This has always been a great rodeo with a great history, and it’s just coming to that next level this week. —Trevor Brazille
SALT LAKE CITY — For more than two decades, bareback rider Bobby Mote endured the grueling travel and demanding schedule of a professional rodeo cowboy.
His talent and commitment earned him four world championship titles, but it also revealed to him ways in which the sport could be improved for competitors, fans and sponsors.
“A typical rodeo schedule for a cowboy is 80 to 100 rodeos in a year,” said Mote, who along with 11 rodeo colleagues across eight events joined together to form Elite Rodeo Athletes (ERA) in February of 2014. “Well, there is only 52 weeks in a year. There’s no way you can’t be driving around like mad.” He said the intense schedule prevented them from spending time with families, connecting with fans and promoting the sport they love.

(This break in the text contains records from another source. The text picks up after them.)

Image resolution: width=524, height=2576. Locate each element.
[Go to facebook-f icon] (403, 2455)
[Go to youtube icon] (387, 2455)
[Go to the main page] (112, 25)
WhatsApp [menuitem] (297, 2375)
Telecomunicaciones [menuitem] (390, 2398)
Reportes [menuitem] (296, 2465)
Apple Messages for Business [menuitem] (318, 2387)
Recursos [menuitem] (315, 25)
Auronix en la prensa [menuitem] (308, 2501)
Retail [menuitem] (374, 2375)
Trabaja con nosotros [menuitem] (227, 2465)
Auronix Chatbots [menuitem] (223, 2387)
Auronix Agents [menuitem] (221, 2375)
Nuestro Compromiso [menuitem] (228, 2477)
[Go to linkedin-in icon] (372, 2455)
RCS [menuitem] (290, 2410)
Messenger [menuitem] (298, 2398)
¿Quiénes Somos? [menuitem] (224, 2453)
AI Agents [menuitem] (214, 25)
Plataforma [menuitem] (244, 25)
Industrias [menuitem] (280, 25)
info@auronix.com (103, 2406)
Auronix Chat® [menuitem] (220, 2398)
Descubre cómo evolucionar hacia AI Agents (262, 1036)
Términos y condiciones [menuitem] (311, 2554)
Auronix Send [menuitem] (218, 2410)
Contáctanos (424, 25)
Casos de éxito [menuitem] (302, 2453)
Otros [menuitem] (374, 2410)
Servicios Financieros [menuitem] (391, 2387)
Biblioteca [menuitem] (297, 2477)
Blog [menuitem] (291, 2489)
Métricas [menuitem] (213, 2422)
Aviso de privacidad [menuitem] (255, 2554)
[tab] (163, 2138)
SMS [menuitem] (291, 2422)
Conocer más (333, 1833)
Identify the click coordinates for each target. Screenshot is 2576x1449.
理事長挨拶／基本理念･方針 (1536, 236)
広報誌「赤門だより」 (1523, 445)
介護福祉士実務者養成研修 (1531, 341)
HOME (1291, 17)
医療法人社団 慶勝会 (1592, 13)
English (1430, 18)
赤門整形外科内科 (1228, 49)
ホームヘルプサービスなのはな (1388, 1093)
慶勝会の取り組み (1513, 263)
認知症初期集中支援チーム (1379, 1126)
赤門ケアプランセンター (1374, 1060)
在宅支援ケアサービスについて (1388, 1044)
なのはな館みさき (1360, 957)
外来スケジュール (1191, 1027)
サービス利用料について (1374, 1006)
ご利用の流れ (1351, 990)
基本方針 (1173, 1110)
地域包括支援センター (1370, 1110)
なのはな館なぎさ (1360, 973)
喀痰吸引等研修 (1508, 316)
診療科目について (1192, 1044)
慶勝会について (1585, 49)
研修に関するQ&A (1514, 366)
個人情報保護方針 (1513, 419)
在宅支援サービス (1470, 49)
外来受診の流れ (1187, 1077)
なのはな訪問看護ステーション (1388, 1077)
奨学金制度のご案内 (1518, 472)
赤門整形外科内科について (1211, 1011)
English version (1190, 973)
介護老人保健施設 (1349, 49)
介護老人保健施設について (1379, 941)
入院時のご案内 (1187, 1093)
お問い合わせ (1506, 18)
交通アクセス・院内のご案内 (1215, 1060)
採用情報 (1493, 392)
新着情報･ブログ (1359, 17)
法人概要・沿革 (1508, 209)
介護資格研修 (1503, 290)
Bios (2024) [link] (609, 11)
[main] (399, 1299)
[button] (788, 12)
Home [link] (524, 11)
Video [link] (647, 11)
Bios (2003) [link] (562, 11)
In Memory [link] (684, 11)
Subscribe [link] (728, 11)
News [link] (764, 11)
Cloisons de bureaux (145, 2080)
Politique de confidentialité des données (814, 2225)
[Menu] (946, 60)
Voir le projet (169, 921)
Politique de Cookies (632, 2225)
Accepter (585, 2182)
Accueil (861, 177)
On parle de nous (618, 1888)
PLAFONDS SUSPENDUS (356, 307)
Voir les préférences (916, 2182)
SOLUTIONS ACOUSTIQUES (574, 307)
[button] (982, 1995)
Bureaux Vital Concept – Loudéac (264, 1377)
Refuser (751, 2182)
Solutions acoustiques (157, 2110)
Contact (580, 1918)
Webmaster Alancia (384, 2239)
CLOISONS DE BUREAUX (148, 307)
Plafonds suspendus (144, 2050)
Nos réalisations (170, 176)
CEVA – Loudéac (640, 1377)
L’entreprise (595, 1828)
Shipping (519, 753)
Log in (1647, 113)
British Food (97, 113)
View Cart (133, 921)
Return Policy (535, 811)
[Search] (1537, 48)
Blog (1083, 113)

“At that point, you’re just chasing points,” Mote said at a press conference Monday announcing a partnership with the Days of ’47 Rodeo. “The structure of the system is that you just went to as many rodeos as possible you did whatever you had to do to get there. For the athlete the net profit wasn’t there.” Mote and 23-time World champion roper Trevor Brazille (who owns the tie-down record at the Days of ’47 Rodeo), three-time world champion roper Tuf Cooper and Payson bull rider Steve Woolsey stood behind rodeo chairman Kem Gardner as he explained the partnership and how it would impact the rodeo, which has been part of the state’s annual Pioneer Days celebration for decades.
First and foremost, the event will not be a sanctioned PRCA rodeo as it’s been in the past. Instead, it will be part of the ERA’s inaugural season, which culminates with a championship in Texas in November.
The first three days will be qualifying rounds for invited athletes hoping to break into the ERA circuit, which boasts 87 veteran athletes with more than 123 world championships among them.
Friday will be a competition featuring the ERA’s circuit athletes, including Mote, Brazille, Cooper and Woolsey. Then on Saturday, the top times and scores from the qualifying rounds will compete against the top ERA athletes in a televised performance at Vivint Arena.
“Usually this week, these world champions are traveling from rodeo to rodeo and they might be able to stop 30 minutes here or 30 minutes there,” Brazille said. “But we’re here from now until Saturday. You’re going to see some of the best stock in the world. You really get to see the best of the best when you come here to the Days of ’47 rodeo. This has always been a great rodeo with a great history, and it’s just coming to that next level this week.”
Brazille and Mote are among the 12 founders of ERA who sued the PRCA for antitrust violations after the longstanding overseer of professional rodeo changed its bylaws to exclude any competitor owning an interest in the ERA. ERA lost that lawsuit, which means those founders, many world champions and stars of the sport, cannot compete in PRCA events or the National Finals Rodeo.
That doesn’t bother Mote as he said those who founded ERA believe it’s a much needed incarnation of the sport for both competitors and fans. He likens it to what bull riders did when they formed the PBR in the ’90s, which only bolstered the sport in both venues, as well as offering bull riders more options in earning a living.
Like the PBR, ERA will give fans more access to the athletes with meet-and-greets before each competition, as well as festivities on the plaza of Vivint Arena that include a petting zoo, mutton busting, mechanical bull riding and various barbecue offerings. Tickets can be purchased online at SmithTix or at ribsandrodeo.com. The competition runs Tuesday-Saturday and begins at 7 p.m.
“It’s exciting,” Mote said. “And that’s what we’re really after. We’re putting the best product together for the fans, which includes the very best action. Friday and Saturday night are going to be the most fast-paced competition anyone has ever seen.”